Przedpremierowa projekcja "Smoleńska" w warszawskim kinie Atlantic odbyła się w bardzo nerwowej atmosferze. Dwóch mężczyzn w trakcie seansu wybuchało śmiechem. Sala próbowała ich uciszać, ale ci nic sobie z tego nie robili. Po ostatniej scenie, w której duchy ofiar katastrofy spotykają się z oficerami zamordowanymi w Katyniu, panowie ponownie się roześmieli. Tego było już za wiele, dla jednego z widzów.
Zbulwersowany zachowaniem rechoczących, młody mężczyzna zagroził, że ich pobije i zaprosił do wyjścia przed kino. Ci nie chcieli jednak podjąć rękawicy.
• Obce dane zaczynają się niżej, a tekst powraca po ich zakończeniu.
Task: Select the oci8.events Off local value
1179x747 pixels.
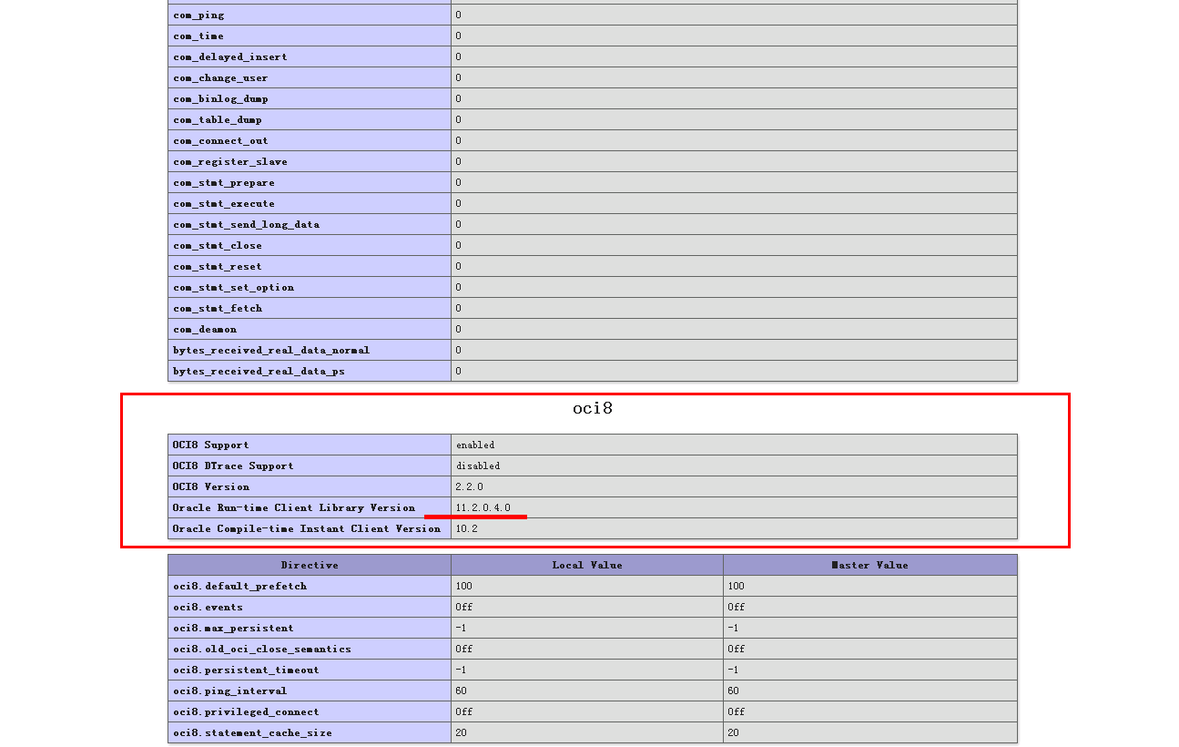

Nie obyło się jednak bez wyzwisk, przekleństw i popychania.
Ostatecznie sytuację załagodziła kobieta, która wyprowadziła agresywnego mężczyznę, tłumacząc mu, że przemoc do niczego nie prowadzi.
Pozostaje mieć nadzieję, że tego typu sytuacje nie staną się standardem podczas regularnych projekcji "Smoleńska"...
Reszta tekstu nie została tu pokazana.